Les conditions favorables sont, tout d’abord, d’ordre technique. Le lent cheminement des Portugais sur la côte d’Afrique, pendant la première moitié du xve s., a permis l’apprentissage de la navigation océanique, car, lorsque l’on eut dépassé le cap Bojador (1434), il fallait désormais, afin de pouvoir revenir, partir très loin vers l’ouest-nord-ouest pour retrouver les latitudes où l’on rencontre les grands vents d’ouest. Peu après vient le temps de la caravelle, merveilleux navire capable d’affronter les terrifiantes tempêtes du grand large. Enfin, les techniques de la navigation font de rapides progrès.

Dans le domaine idéologique, la persistance d’un esprit de croisade, prolongé par la Reconquista de la péninsule Ibérique, joue un grand rôle : gagner de nouveaux peuples à la chrétienté sera l’un des arguments majeurs de Colomb auprès de la pieuse Isabelle.

Sur le plan économique, la soif de l’or de l’Europe, en plein essor commercial, est de plus en plus difficile à étancher : le courant de métal précieux qui provient de l’Afrique occidentale, via le Maghreb, répond de moins en moins aux besoins ; la recherche de l’or tournera à l’obsession chez la plupart des conquistadores, à commencer par Colomb. Celle des esclaves sera aussi très active, et, dès son premier contact avec les Caraïbes, Colomb notera leur docilité et combien il lui semble facile de les mettre au travail.

La caravelle, instrument de la découverte de l’Amérique, et les progrès de la navigation

La caravelle, « ce bijou ibérique », est mise au point à la fin du xve s. et au début du xvie. Le merveilleux navire a enfin affranchi la navigation traditionnelle de la terreur du grand large.
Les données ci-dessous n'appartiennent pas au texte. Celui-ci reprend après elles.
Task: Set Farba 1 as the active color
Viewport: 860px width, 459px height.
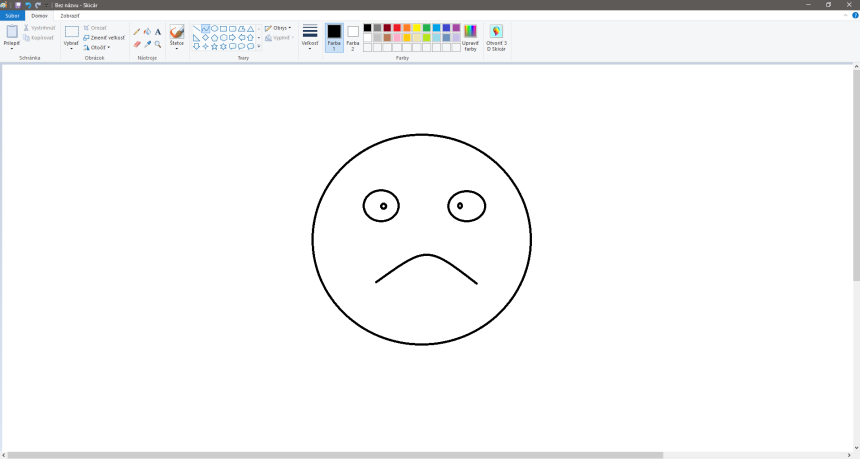Action: [x=334, y=37]
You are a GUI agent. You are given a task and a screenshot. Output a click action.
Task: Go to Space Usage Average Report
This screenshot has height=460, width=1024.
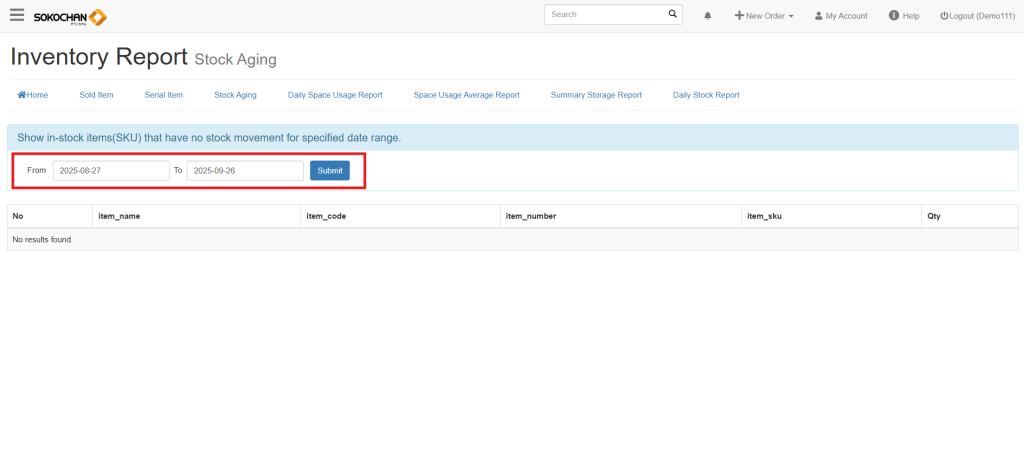pos(466,95)
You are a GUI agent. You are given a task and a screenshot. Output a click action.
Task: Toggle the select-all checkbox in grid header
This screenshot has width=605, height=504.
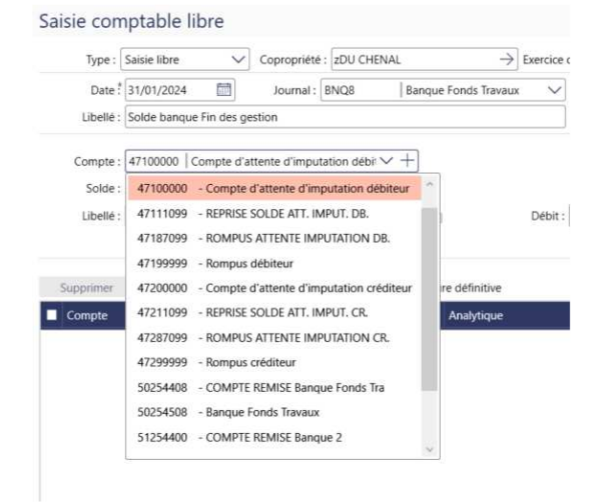point(52,316)
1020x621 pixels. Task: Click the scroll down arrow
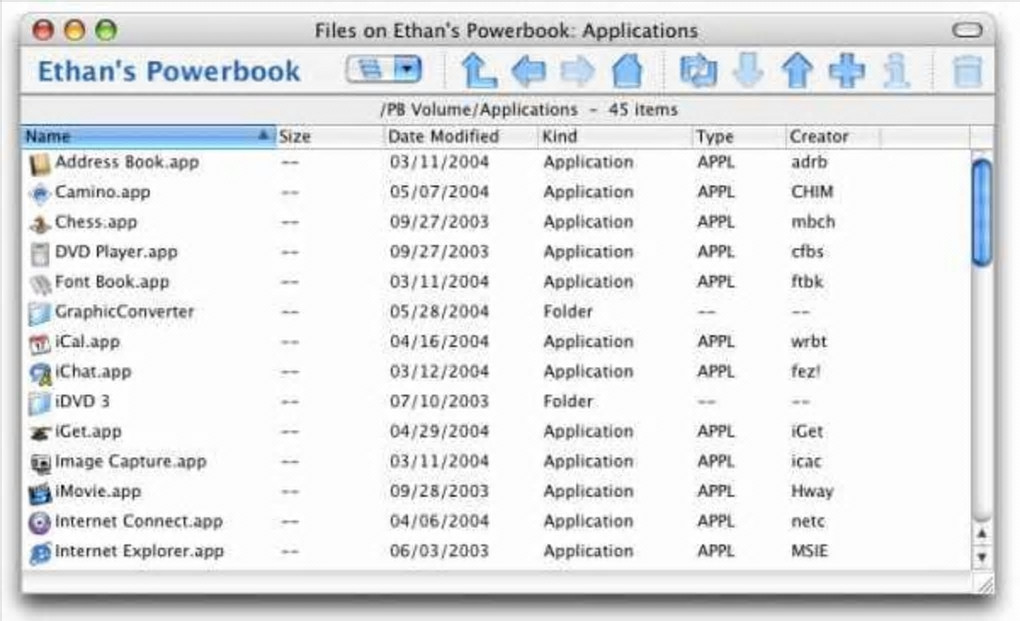(x=982, y=557)
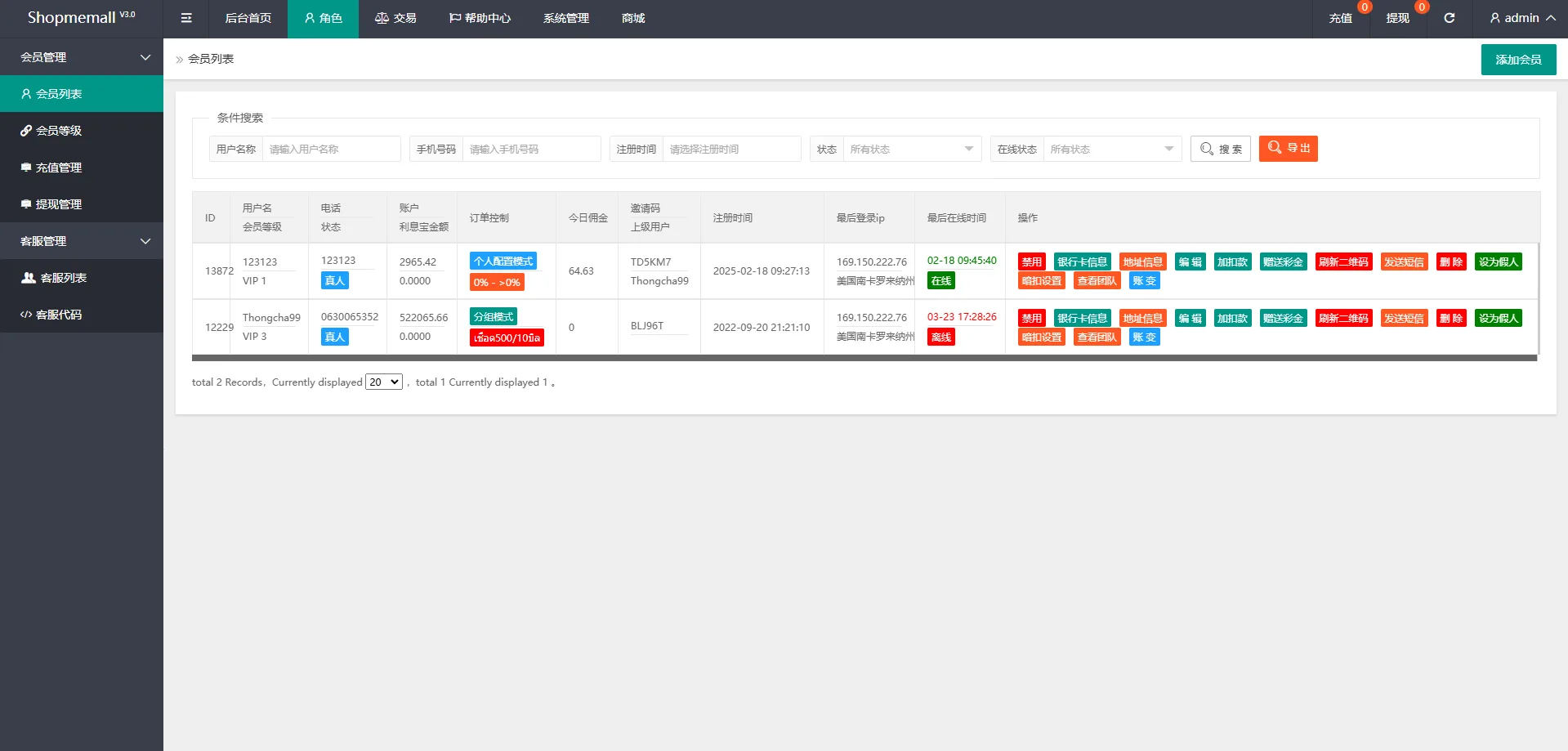Click the 用户名称 search input field

pos(331,149)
La caravelle est née de la rencontre de deux techniques : celle de la Méditerranée, où s’était élaboré un long et rapide navire, mû par des rameurs, finement travaillé, bordé à « franc bord », la très maniable galère, qui touche à la perfection à la fin du xive s. ; celle de l’Atlantique, à laquelle on doit un navire de marchands, rond et lourd, gros porteur mais lent, poussé par l’action du vent sur une voile carrée.
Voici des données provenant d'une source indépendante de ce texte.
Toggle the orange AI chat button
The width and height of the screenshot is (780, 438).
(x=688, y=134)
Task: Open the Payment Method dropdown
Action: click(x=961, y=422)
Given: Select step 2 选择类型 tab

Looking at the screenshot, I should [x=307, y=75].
La caravelle, intermédiaire par ses proportions entre les deux types, bénéficie d’un progrès technique essentiel avec le gouvernail d’étambot, qui permet enfin de se diriger convenablement, sans utiliser les rameurs. Avec plusieurs mâts, une grande voile carrée pour la propulsion et de petites voiles triangulaires, « latines », pour les manœuvres, ce navire offre plus de souplesse dans son utilisation. Un bec à l’avant facilite la manœuvre des ancres en l’absence de cabestan. À l’arrière, le « château » prend de plus en plus d’importance.

Légère et maniable par rapport aux anciens navires de commerce des côtes atlantiques, la caravelle est, en outre, extrêmement rapide lorsque son capitaine sait trouver l’itinéraire qui lui fournit les vents les plus réguliers : dès sa deuxième traversée (1493), qui lui demande un mois environ, Colomb réalise l’un des meilleurs « temps » possibles pour le navire dont il dispose : « avant la vapeur et l’hélice, on ne pourra faire mieux » (P. Chaunu).